For the word "screenshot", state how many lines of the listing below contain it. Give the number and nothing more.

#### Records provided:
-=-=-=-=-
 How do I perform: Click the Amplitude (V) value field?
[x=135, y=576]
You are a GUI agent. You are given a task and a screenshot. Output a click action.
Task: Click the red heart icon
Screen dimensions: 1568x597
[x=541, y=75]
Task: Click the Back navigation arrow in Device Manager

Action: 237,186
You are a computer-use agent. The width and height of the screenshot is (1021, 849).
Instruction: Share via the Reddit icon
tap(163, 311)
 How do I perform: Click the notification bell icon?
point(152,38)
-=-=-=-=-
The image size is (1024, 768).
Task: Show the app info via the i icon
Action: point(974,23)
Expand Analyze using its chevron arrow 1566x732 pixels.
-=-=-=-=-
#### Result of this exercise:
2